HOW I MANAGED BURNOUT IN GRAD SCHOOL

How I Managed Burnout in Grad School

Lessons from the PsyD Journey That Helped Me Stay in the Game

If you’ve ever stared blankly at your computer at 2 a.m. trying to finish a SOAP note, practicum reflection, or IRB revision, this post is for you. Burnout in grad school isn’t just common, it’s expected if we’re not intentional. What I didn’t expect was how deeply it would affect my motivation, mental health, and even sense of identity as a future psychologist.

 

I want to share how burnout manifested for me in my PsyD program, what helped (and what didn’t), and what I’d recommend to anyone currently experiencing it.


🔥 How I Knew I Was Burned Out

It crept up slowly. I wasn’t crying in the shower or throwing books across the room — but I noticed:

  • I felt emotionally numb during sessions.

  • I was snapping at friends for minor things.

  • I dreaded checking my email, especially anything from supervisors.

  • I was losing motivation, not from laziness but from sheer depletion.

  • My body was showing signs — headaches, fatigue, stomach issues.

At first, I blamed it on impostor syndrome, poor time management, or just “being tired.” But what I was experiencing was burnout — emotional exhaustion, depersonalization, and reduced personal accomplishment, all rolled into one.


🧠 Understanding the Burnout Equation

Here’s what I figured out:
Burnout = Chronic Stress – (Meaning + Recovery + Boundaries)

My days were full of emotionally intense clinical work, followed by academic demands, unpaid labor, and minimal time actually to recover or reflect. The things that once felt meaningful — helping others, learning theory, and developing my voice as a therapist — began to feel mechanical.


💡 What Actually Helped Me Manage Burnout

1. Rescheduling Guilt

I stopped pretending I had to say yes to every opportunity.
I emailed professors or supervisors and asked for extensions, even when it made me nervous. And 9 times out of 10, they understood. Boundaries were an act of sustainability, not a sign of weakness.

🗣️ Script I used:
“I’m currently managing high demands across practicum and coursework. I want to be intentional in producing quality work and I’d appreciate a 2-day extension to make that possible.”


2. Reclaiming My “Why”

I took 30 minutes and wrote down why I started the PsyD in the first place.
Then I asked myself: “Am I living in alignment with that?”
That led me to shift focus toward integrated care, community work, and advocacy — areas that gave me energy rather than drained it.

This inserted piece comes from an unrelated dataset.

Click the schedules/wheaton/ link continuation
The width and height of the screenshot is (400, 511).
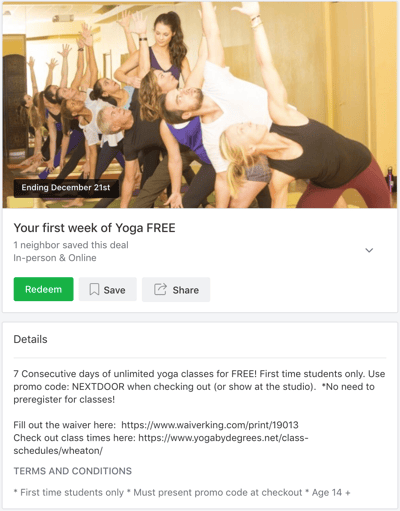58,451
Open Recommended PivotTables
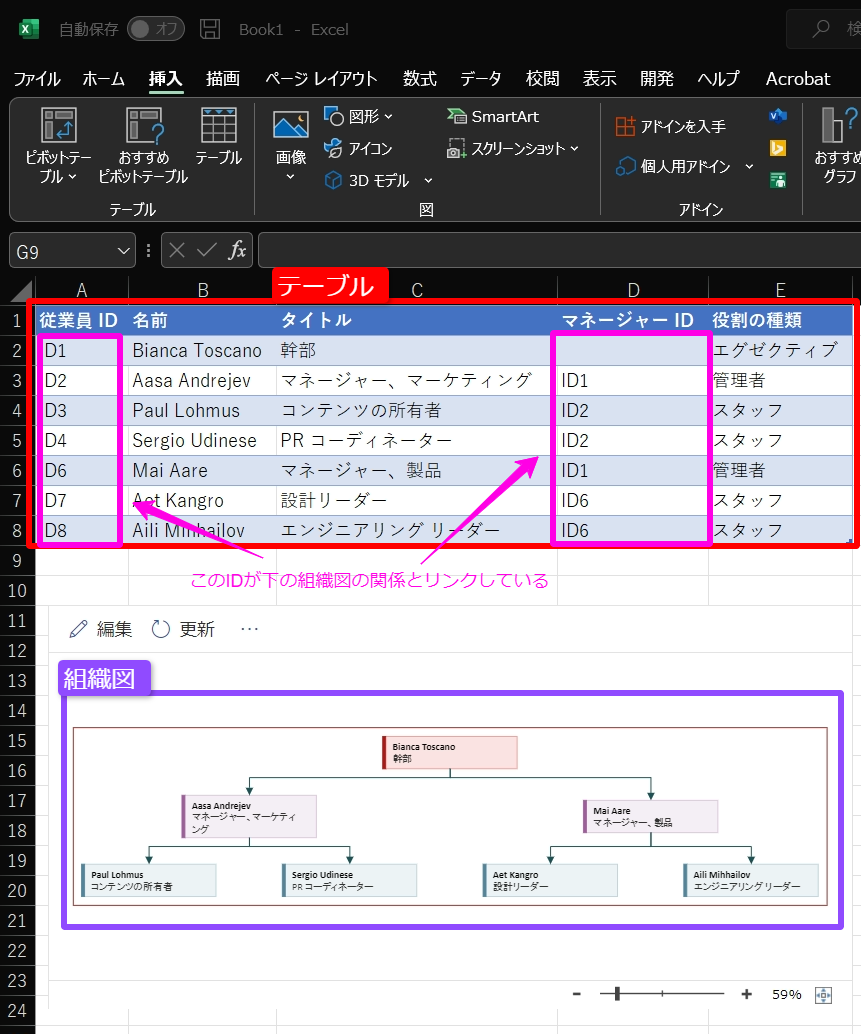Image resolution: width=861 pixels, height=1034 pixels. click(143, 126)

3. Movement as Regulation, Not Productivity

I stopped going to the gym to “hit goals” and instead went for walks, stretching, or dancing around my living room — literally.
The goal wasn’t fitness. It was a nervous system reset. It worked better than I thought.


4. Therapy (Yes, Even for Therapists-in-Training)

Finding my therapist helped me separate the person from the trainee.
I needed a space where I didn’t have to prove I was competent, composed, or insightful. I just needed to be human.


5. Peer Check-Ins That Weren’t About Grades or Clients

Some of the most healing conversations I had were with other studentsnot on Zoom or via email, but just checking in as people.
We talked about music, food, dating, TikTok — anything but psychology. That reconnection to regular life saved me.


🚫 What Didn’t Help

  • Toxic productivity YouTube
    Watching people wake up at 5 a.m. and meal prep quinoa while studying stats only made me feel worse.

  • Pretending I was “fine”
    The more I masked my burnout, the more isolated I felt.

  • Taking breaks without real rest
    Scrolling Instagram for an hour isn’t the same as a restorative pause. I learned to choose things like reading fiction, being outside, or doing nothing on purpose.


🛠️ If You’re Burned Out Right Now, Try This:

  1. Pick one thing to drop or delegate this week. Yes, just one.

  2. Schedule a 20-minute no-productivity break — and honor it.

  3. Tell someone how you’re doing, not your résumé version. Be kind to yourself, so that you can be kind to your brain as it heals. 


Final Thoughts

Grad school will stretch you, but it shouldn’t break you. You can be committed to the work and compassionate to yourself. Burnout isn’t a personal failure; it’s a system mismatch. You’re not weak for needing rest. You’re wise for claiming it.